**Document section**.
= Beginning of Section =
In America, many state governments have tried to curb abortion by placing severe restrictions on providers and clinics, purportedly for women’s protection, despite opposition from the American Medical Association and other groups. If the limits are allowed to stand, self-induced abortions are expected to rise, leading to an escalation of health dangers to women, particularly those who can’t afford to travel for help.

In India, a curious inversion of this story is playing out: The government is trying to reduce the qualifications required of providers so that poor women will have easier access to abortions, while doctors are the ones opposing this relaxation of rules.

Abortion is allowed in India under relatively liberal conditions — for example, contraception failure. Although its legal status is uncontroversial, the topic itself, like all sexual matters, is nevertheless taboo in the religiously conservative country. Women must often deal with unwanted pregnancy in secret, a problem compounded by unmet contraception needs and widespread gender subjugation.

The lack of adequate medical facilities in rural areas and urban slums forces many women to try to terminate pregnancies themselves, or to seek the services of quacks and untrained midwives. Ipas, an international abortion care organization, estimates that about five million abortions were carried out in India in 2013, with more than half of them unsafe.

The primary reason advanced for this opposition — concern for women’s health — is just as specious in India as it is in America. Doctors are aware that abortion drug kits, like most prescription medicines in India, are available without authorization, and that their rampant self-administration is the cause of a large numbers of injuries and deaths.

Another objection is that given the pressure on Indian women to bear sons, the rule would promote more abortions of female fetuses. However, most gender determination (and resulting abortion) occurs during the second trimester, while the amendment expands the provider pool only for the first trimester.

But the real root of the tension is the government’s promotion of alternative medicine as a medically equivalent but cheaper alternative to allopathic (modern) medicine.
= End of Section =
**Required actions**.
[a] Copy the abortion passage again from "In America, many" down to "relaxation of rules.", renaming "providers" to "practitioners" wherever it appears.
[b] In the abortion passage, how many abortions does Ipas estimate were carried out in India in 2013?

**Excerpted data**.
= Beginning of Section =
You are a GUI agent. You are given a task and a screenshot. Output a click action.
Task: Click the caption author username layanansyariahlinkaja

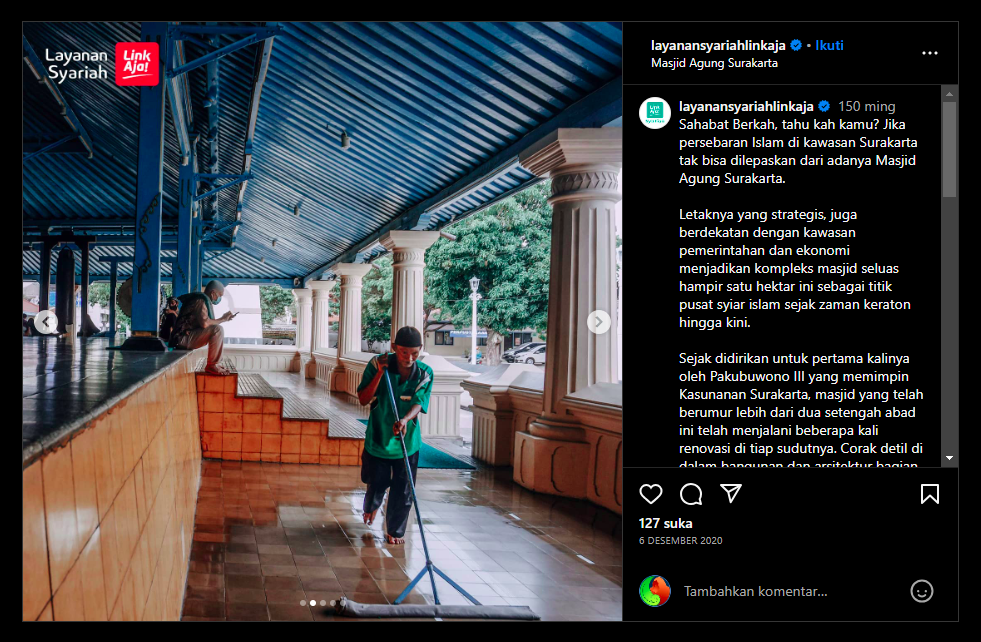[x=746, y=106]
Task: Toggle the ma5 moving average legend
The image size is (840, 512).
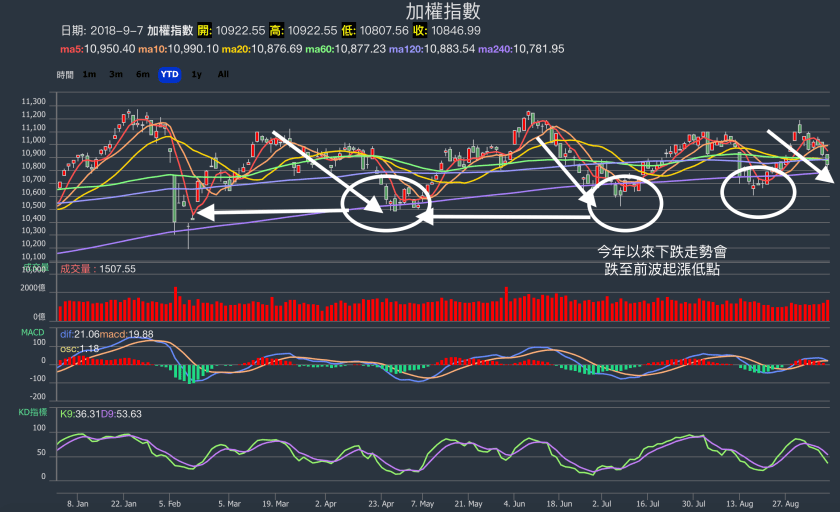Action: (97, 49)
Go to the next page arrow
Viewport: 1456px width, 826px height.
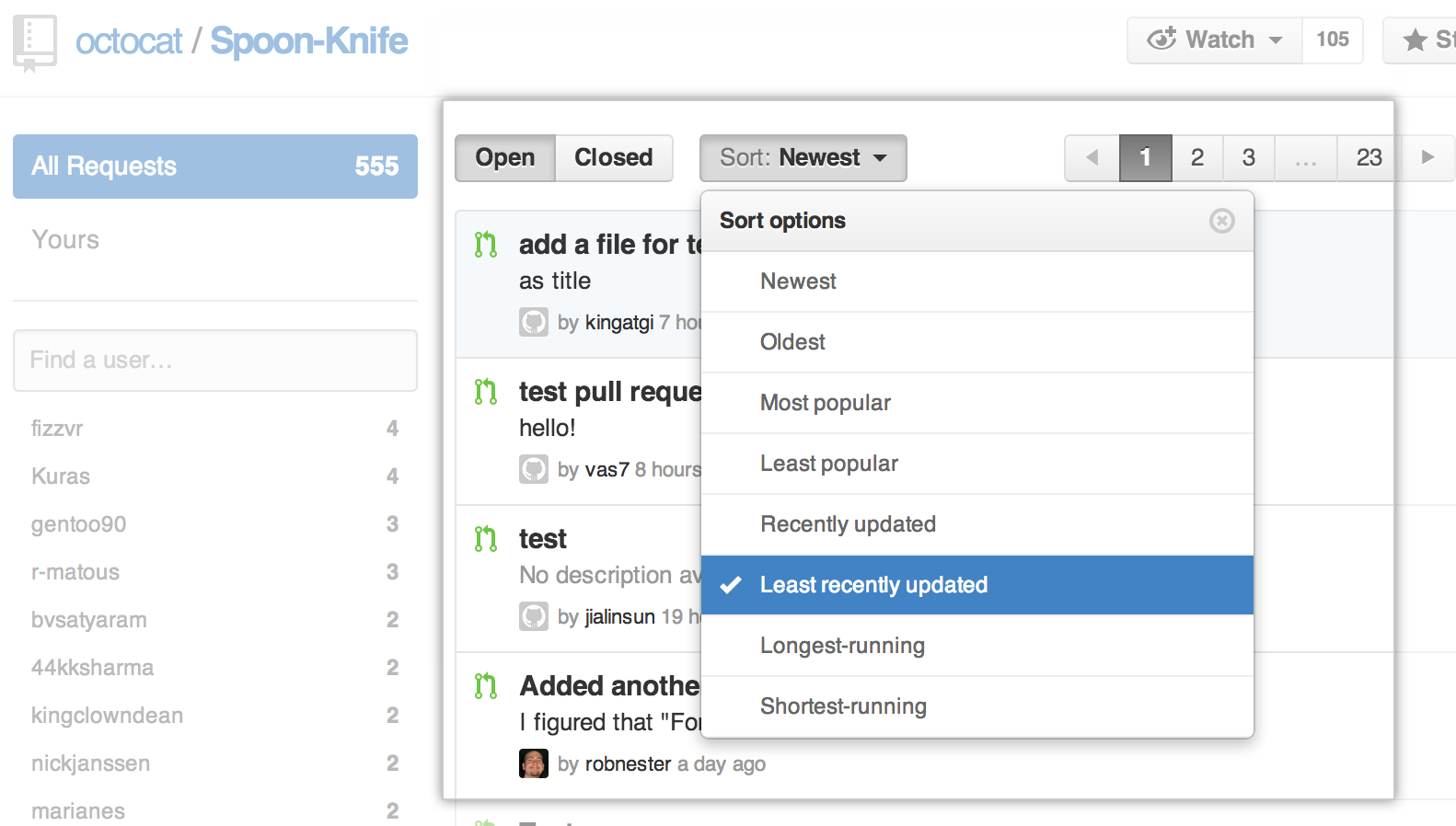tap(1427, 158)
= End of Section =
= Beginning of Section =
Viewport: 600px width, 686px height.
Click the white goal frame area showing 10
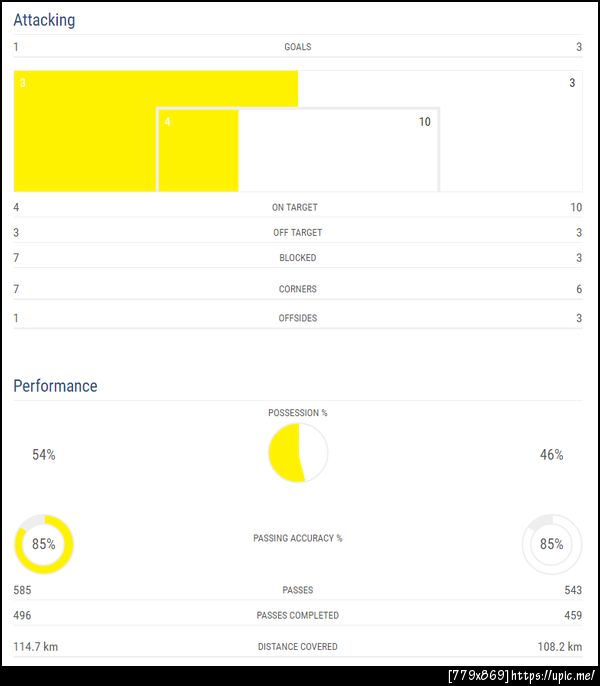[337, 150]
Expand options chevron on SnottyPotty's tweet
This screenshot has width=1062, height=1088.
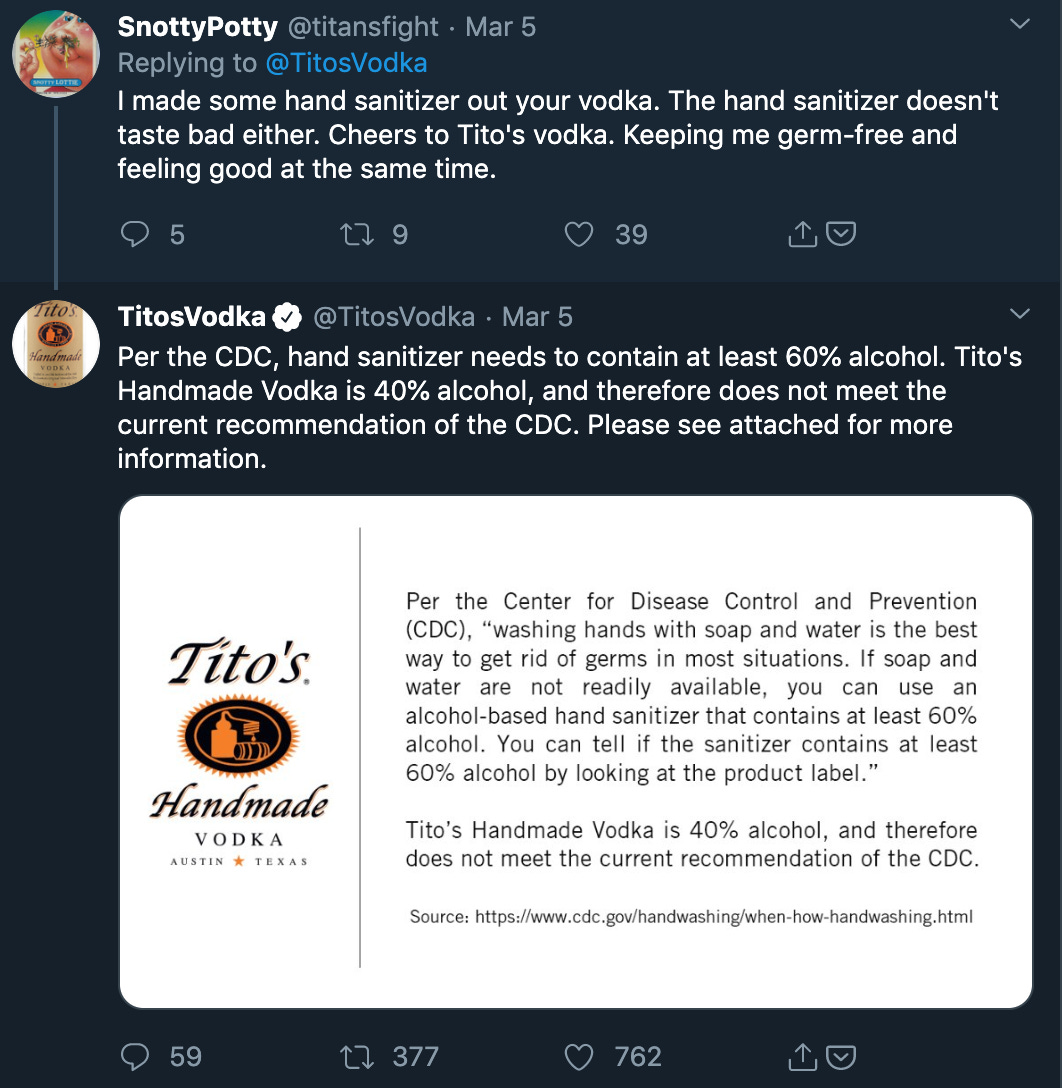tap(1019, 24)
= End of Section =
**Numbered answers**.
[a]
In America, many state governments have tried to curb abortion by placing severe restrictions on practitioners and clinics, purportedly for women’s protection, despite opposition from the American Medical Association and other groups. If the limits are allowed to stand, self-induced abortions are expected to rise, leading to an escalation of health dangers to women, particularly those who can’t afford to travel for help.

In India, a curious inversion of this story is playing out: The government is trying to reduce the qualifications required of practitioners so that poor women will have easier access to abortions, while doctors are the ones opposing this relaxation of rules.

[b] About five million.